Yersinia species cause a variety of diseases in mammals, birds, and fish. Yersinia is named for Alexandre Yersin, who first identified Y. pestis in 1894.

Transmission an Pathogenesis :
The medical important species of Yersinia include :Y. pestis, Y. pseudotuberculosis, and Y. enterocolitica.
Yersinia enterocolitica and Y. pseudotuberculosis are enteric pathogens that infect a wide variety of mammals and birds. Transmission generally occurs after ingestion of food or water that has been exposed to contaminated fecal matter. Generally, they cause syndromes ranging from mild diarrhea disease to systemic infection such as septicemia. Enterocolitis is characterized by fever, abdominal pain and diarrhea. These symptoms commonly resolve in 1-3 weeks. Sequelae may include reactive polyarithritis and erythema nodosum.
Y. pestis, the causative agent of plague and septicemia, is generally transmitted from animal to animal via the bite of an infected flea. The infectious cycle begin when flea ingest a blood meal from infected animal. The organism multiplies in flea foregut. When the flea next attempts to feed on new animal , these bacteria transmit to this new animal.
Plague is zoonotic disease , rats are common reservoirs in urban areas of some countries (urban plague). Plague is found in wild animals(prairie dogs, squirrels) as reservoirs (sylvatic plague ).

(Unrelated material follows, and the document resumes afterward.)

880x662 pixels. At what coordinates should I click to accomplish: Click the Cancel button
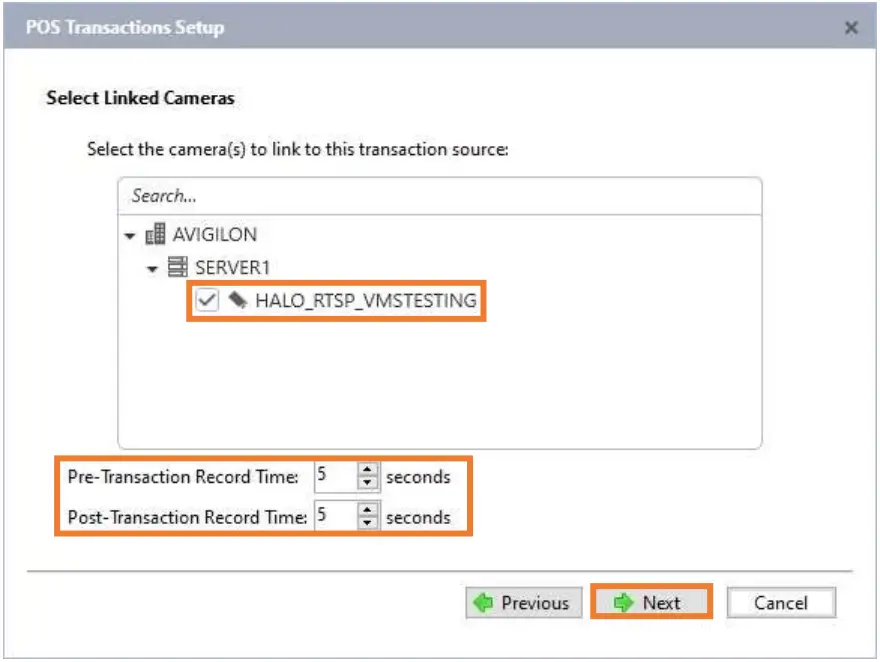781,603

Human is accidental and dead-end host. Two types of plague;
Bubonic(septicemic)plague:
Infected flea on wild animal reservoirs (sylvatic plague) or on urban rats (urban plague) are major vector of transmission of bubonic plague.



Bacteria spread from the site of inoculation to local and regional lymph nodes , where they are ingested by macrophage. It survive in macrophage(intracellular), replicate, and causes massive inflammatory swelling of lymph nodes(ie, bubo). Organism spread rapidly from buboes during blood stream to other organs, causing systemic endotoxin-related necrosis (hemorrhagic) of peripheral blood vessels, sepsis ,shock due to hypotension, pharyngitis, meningitis and failure of heart and kidney. Plague disease cause high death rate so-called black death , medieval name for bubonic plague , which killed 50% of its victims . One feature of disease is bleeding beneath skin, causing dark blue or black bruises (black patches).
Bubonic(septicemic)plague is characterized by high fever, swelling, hemorrhagic, painful of lymph nodes of groin or axilla. The infection may progress to bacteremic phase with sudden onset of fever, chills , hemorrhagic lesion and sepsis . Mortality is high when left untreated.
Pneumonic plague results from inhalation of infectious aerosols or embolization of bacteremic organism to the lung. Infected humans with pneumonic plague transmit organism person to person through respiratory aerosols. The disease may develop during epidemics. Development of disease is rapid and fatal during epidemics.

Treatment;
Streptomycin is the drug of choice for treatment of bubonic and pneumonic plague. The ciprofloxacin ,chloramphenicol, trimethoprim as alternatives.
Tetracycline and Garamicin are effective antibiotics against enterocolitis.

Prevention;
• Control on rats and flea.
• Sick and dead rodent should never be touched with bare hands.
• Public health measures & Isolation of patient.
• Vaccine is available for high risk of acquiring plague. It can provide short-time protection.